Important Questions Class 11 Business Studies Chapter 3 Structure 2026

Concept Core Meaning Exam Focus
Public Sector Forms Departmental undertaking, statutory corporation, government company Features, merits, limitations
Global Enterprises Large corporations operating in many countries Technology, capital, marketing, control
Joint Ventures And PPP Shared business or project partnership Benefits, types, public-private role

Important Questions Class 11 Business Studies Chapter 3 Overview

Daily life gives many examples of ownership patterns. A nearby shop may be private, Indian Railways belongs to the government, and a multinational brand may operate across countries.

The chapter explains how the Indian economy includes private sector, public sector, and global enterprises. These Class 11 Business Studies Chapter 3 questions and answers build the base for comparison and case-based answers.

Q1. What Is The Main Idea Of Important Questions Class 11 Business Studies Chapter 3?

The main idea is to understand private, public, and global enterprises in a mixed economy. The chapter explains ownership, control, accountability, and business scale.

India follows a mixed economy where private and government enterprises operate together. Global enterprises also enter through international operations and foreign collaboration.

Final Answer: Chapter 3 explains business enterprises based on ownership, control, and area of operation.

Q2. What Is A Mixed Economy?

A mixed economy is an economic system where private and public sector enterprises operate together. India follows this model.

Private enterprises are owned by individuals or groups. Public enterprises are owned and managed by the government.

Final Answer: A mixed economy combines private ownership and government ownership.

Q3. Why Do Private, Public And Global Enterprises Coexist In India?

They coexist because different sectors serve different economic needs. Private firms bring enterprise, public enterprises serve national goals, and global enterprises bring scale.

The public sector supports infrastructure and balanced development. Private enterprises add competition and efficiency.

Final Answer: India uses all three forms to support growth, services, investment, and competition.

Private Sector And Public Sector Class 11 Questions

Ownership changes the aim and accountability of an enterprise.
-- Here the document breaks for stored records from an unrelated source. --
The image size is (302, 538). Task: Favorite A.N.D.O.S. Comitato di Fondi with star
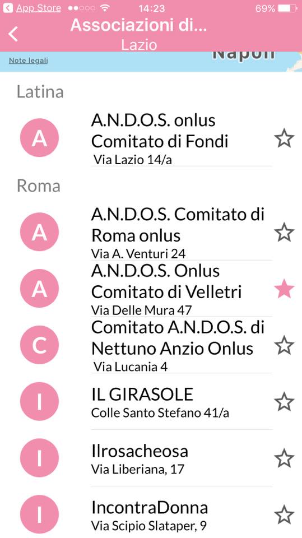(284, 138)
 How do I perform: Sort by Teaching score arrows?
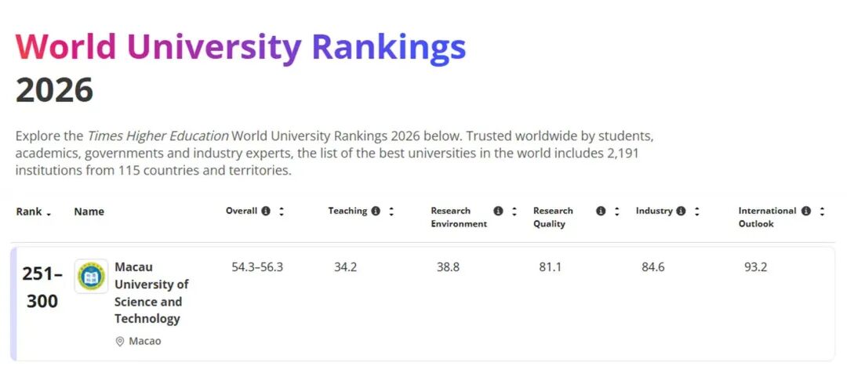pyautogui.click(x=391, y=212)
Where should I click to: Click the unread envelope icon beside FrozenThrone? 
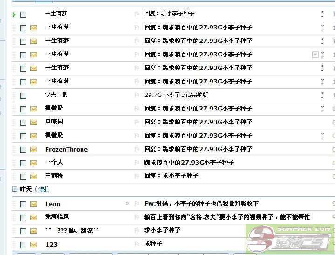[x=34, y=150]
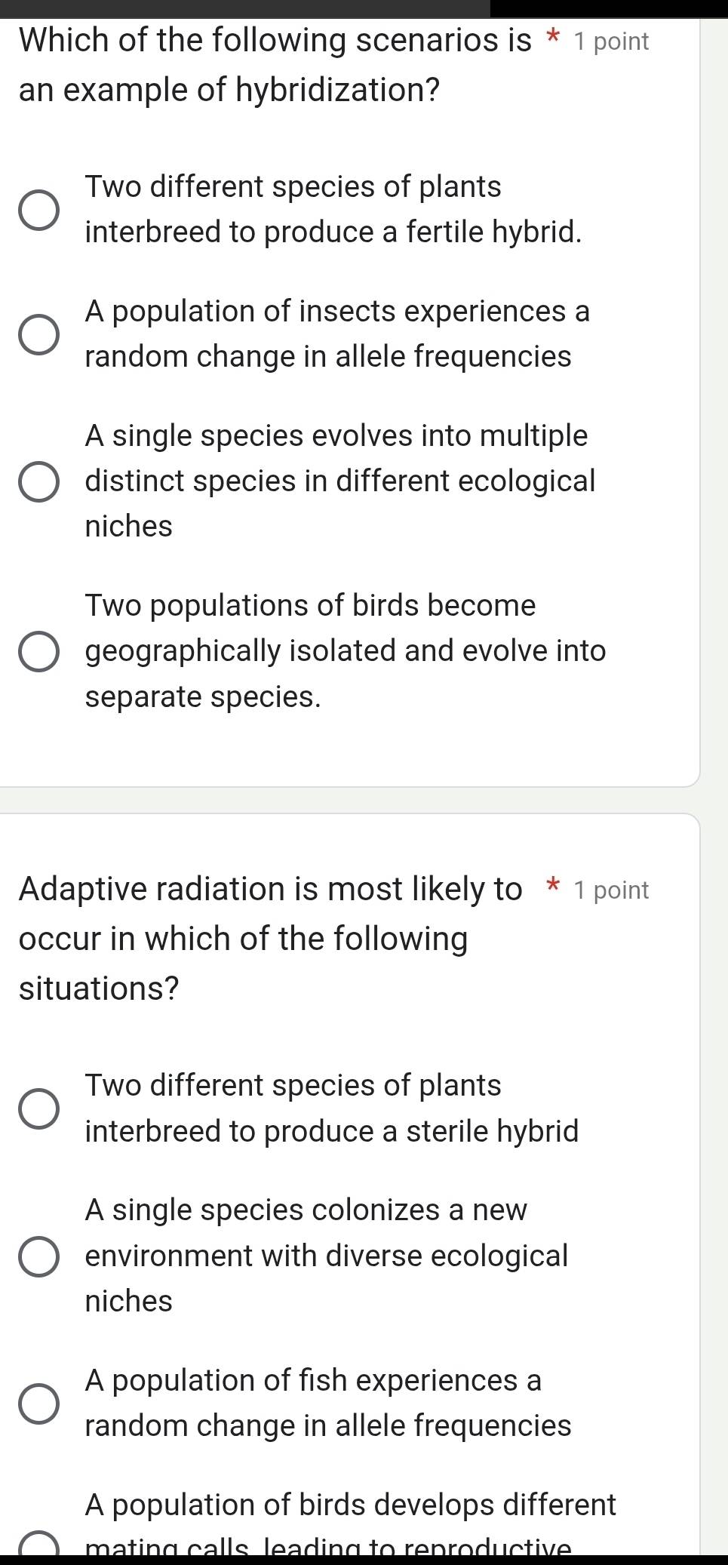Select "Two different species of plants interbreed to produce a fertile hybrid"

pos(39,211)
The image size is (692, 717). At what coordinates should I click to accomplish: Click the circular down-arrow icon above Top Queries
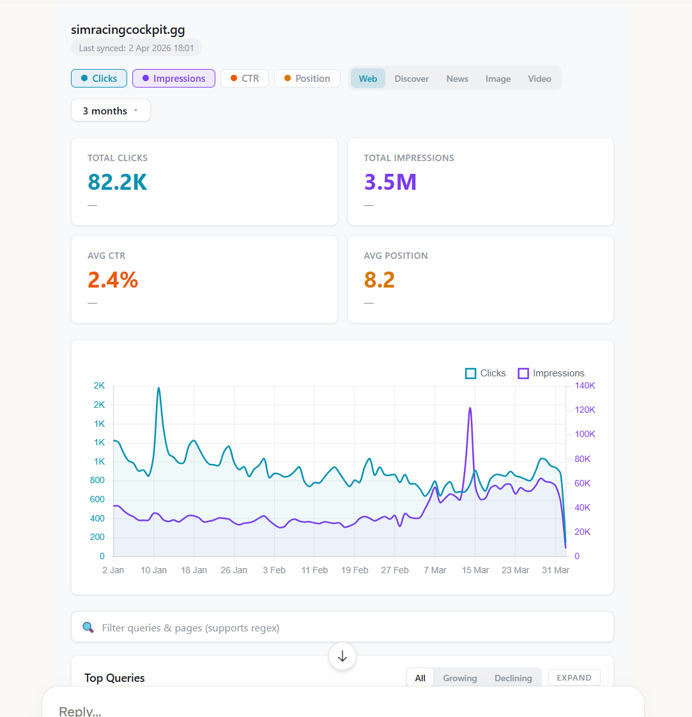pyautogui.click(x=342, y=656)
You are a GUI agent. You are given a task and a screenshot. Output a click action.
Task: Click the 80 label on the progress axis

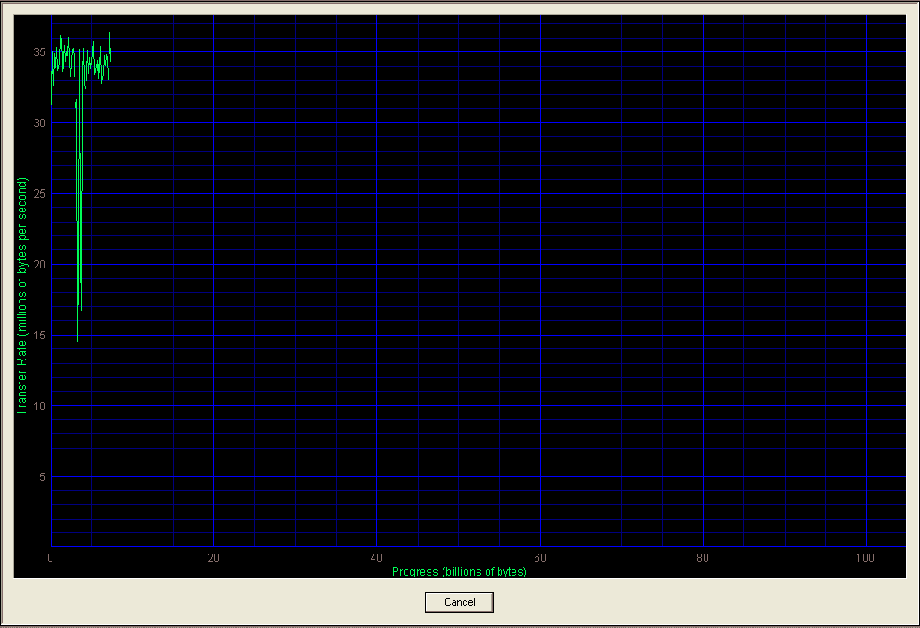[x=703, y=557]

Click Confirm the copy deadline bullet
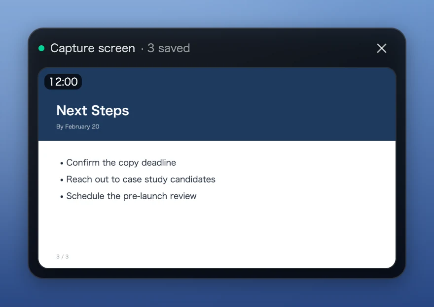coord(121,163)
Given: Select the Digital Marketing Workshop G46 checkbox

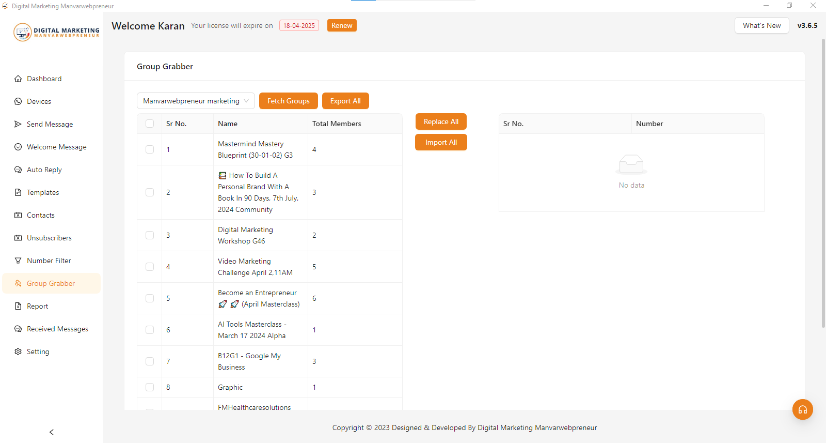Looking at the screenshot, I should (x=150, y=235).
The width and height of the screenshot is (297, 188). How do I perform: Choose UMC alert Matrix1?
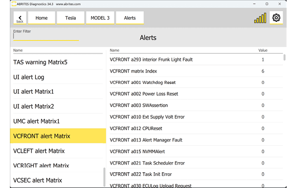click(37, 121)
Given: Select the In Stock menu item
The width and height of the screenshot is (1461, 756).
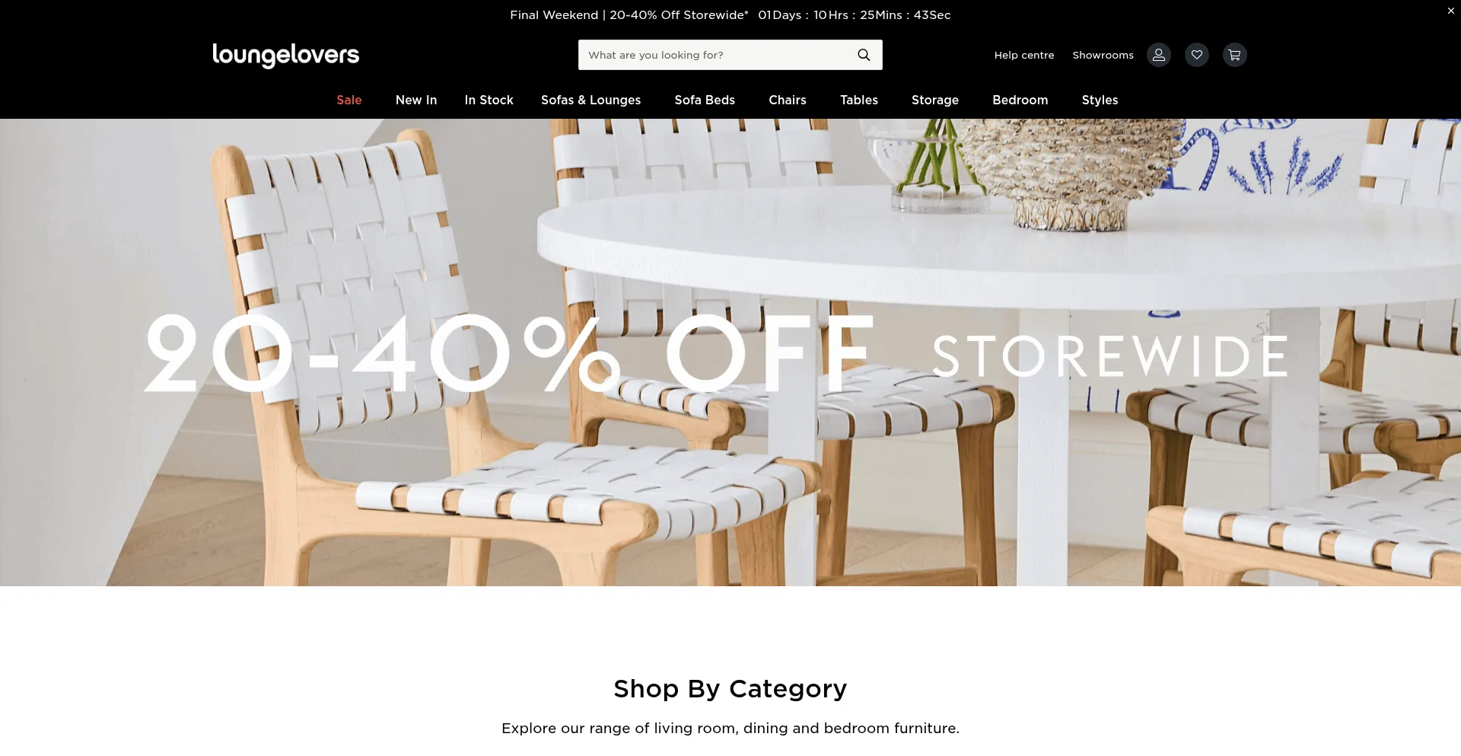Looking at the screenshot, I should coord(489,100).
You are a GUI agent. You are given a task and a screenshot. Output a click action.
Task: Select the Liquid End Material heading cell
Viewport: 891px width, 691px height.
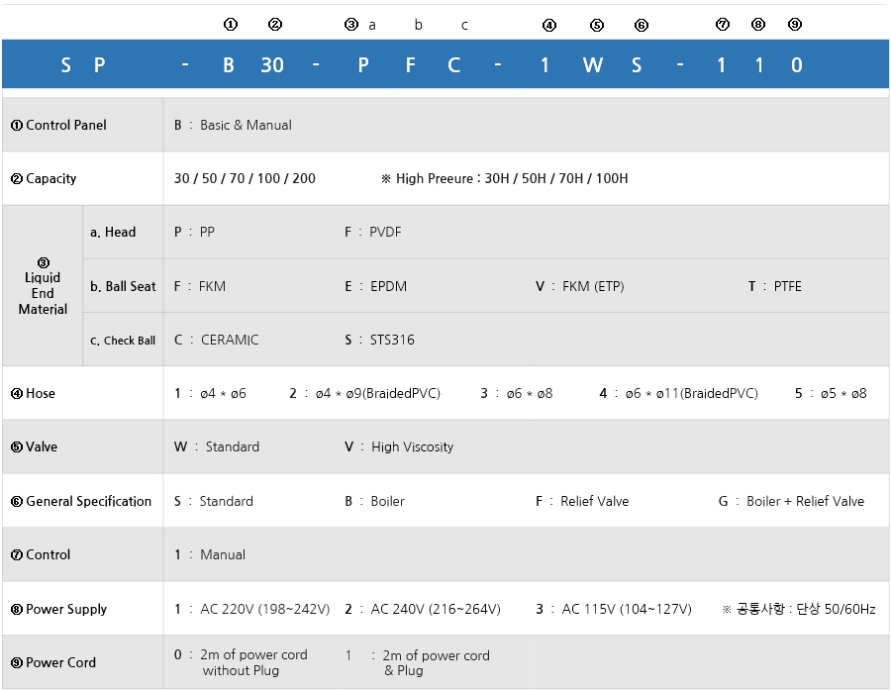coord(43,286)

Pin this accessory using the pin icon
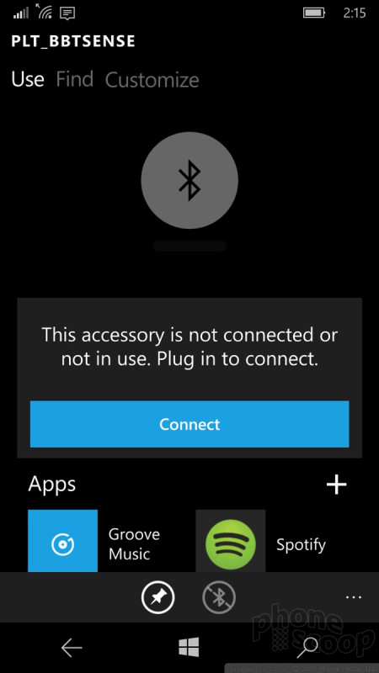pos(157,597)
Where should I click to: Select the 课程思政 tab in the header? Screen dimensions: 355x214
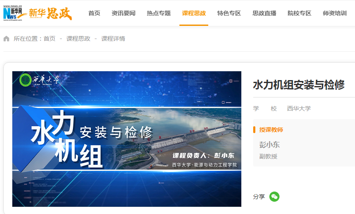[194, 13]
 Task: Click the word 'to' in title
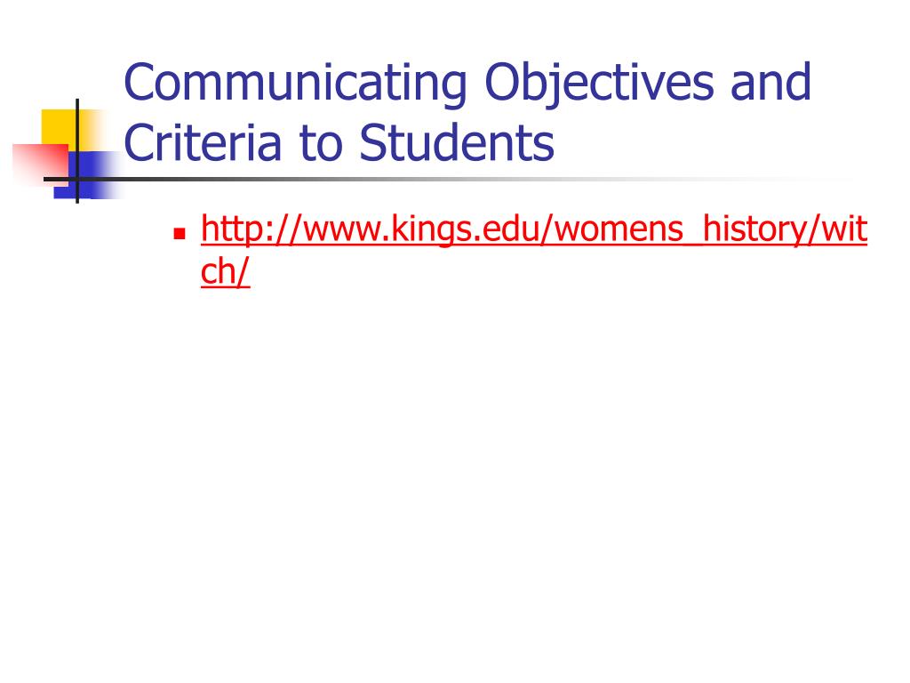click(321, 145)
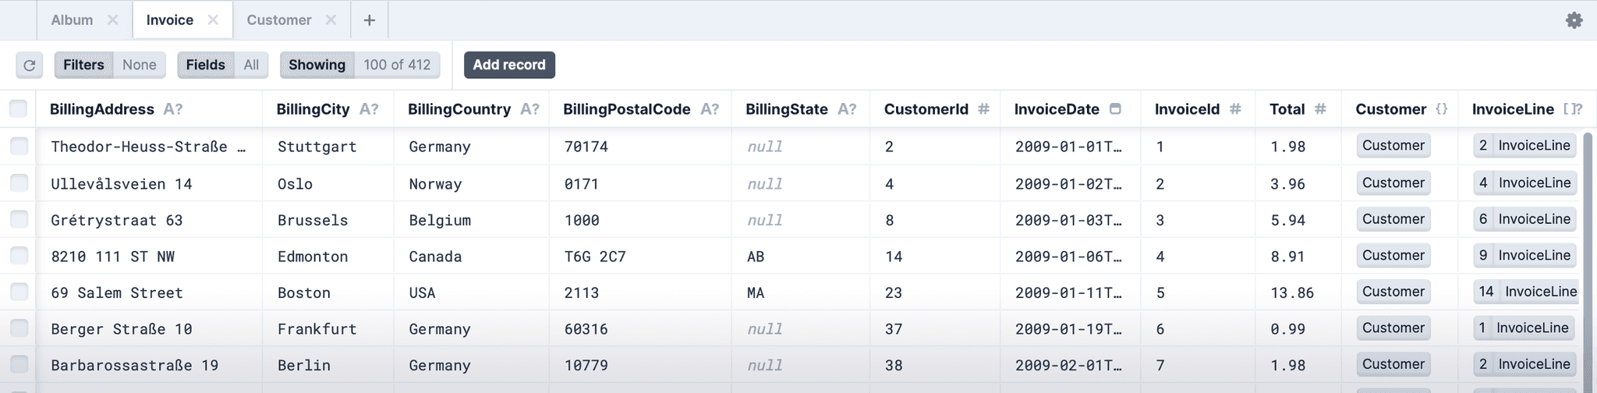The height and width of the screenshot is (393, 1597).
Task: Open the Customer link for Oslo invoice
Action: 1393,183
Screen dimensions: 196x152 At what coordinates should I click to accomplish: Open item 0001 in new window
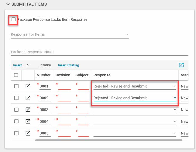(x=28, y=86)
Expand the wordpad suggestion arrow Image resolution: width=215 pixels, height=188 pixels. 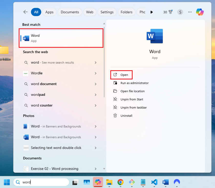[95, 95]
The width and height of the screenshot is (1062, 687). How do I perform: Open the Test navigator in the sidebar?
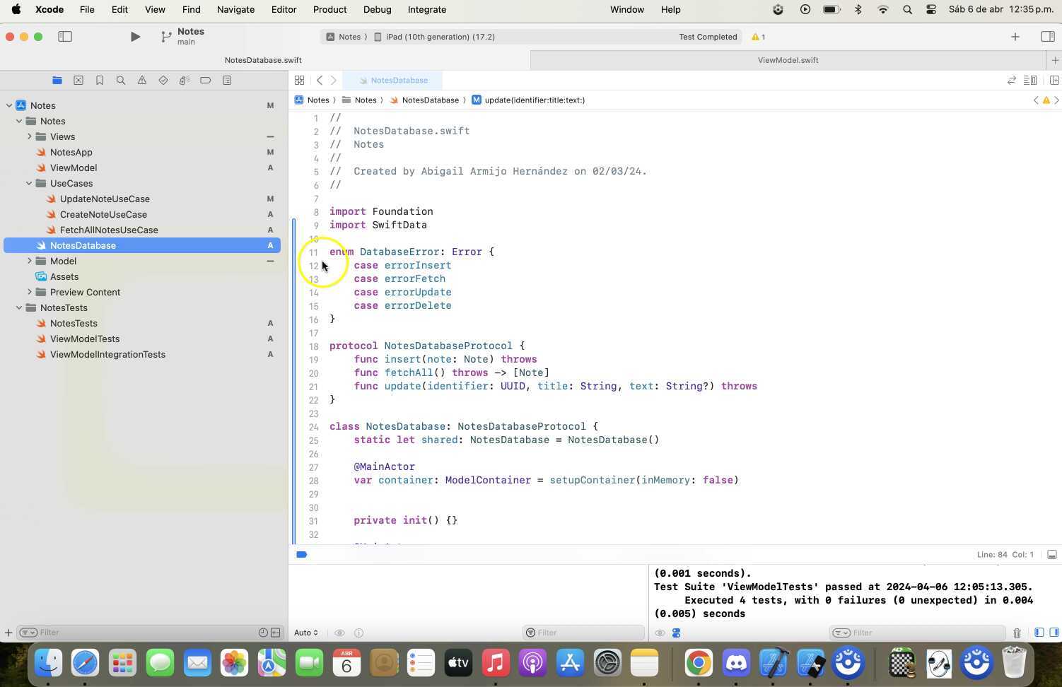pos(163,80)
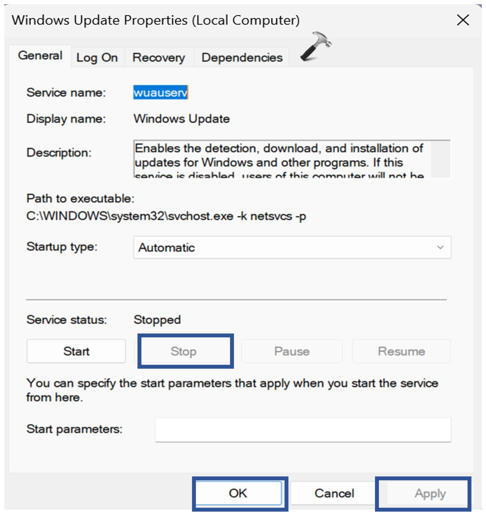Click the hammer icon near tabs

click(315, 47)
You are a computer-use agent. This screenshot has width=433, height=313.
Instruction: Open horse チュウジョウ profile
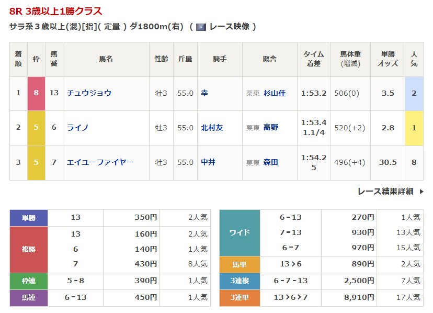[89, 93]
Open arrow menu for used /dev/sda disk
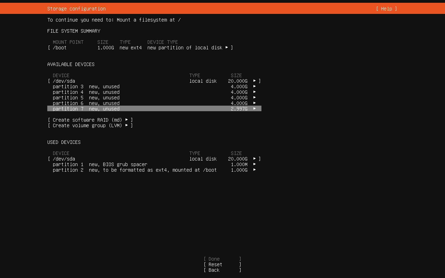 coord(254,158)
In this part, students must identify who owns the organisation and who controls decisions.

Many Private Public and Global Enterprises Class 11 Important Questions ask students to compare private and public sectors with examples.

Q4. What Is The Private Sector?

The private sector consists of businesses owned by individuals or groups of individuals. These enterprises mainly operate for profit.

Forms include sole proprietorship, partnership, joint Hindu family business, cooperative societies, and companies.

Final Answer: The private sector includes privately owned business organisations.

Q5. What Is The Public Sector?

The public sector consists of organisations owned and managed by the government. These may be wholly or partly owned by central or state governments.

Public sector organisations participate in economic activities on behalf of the government. They use public funds and remain accountable to the public.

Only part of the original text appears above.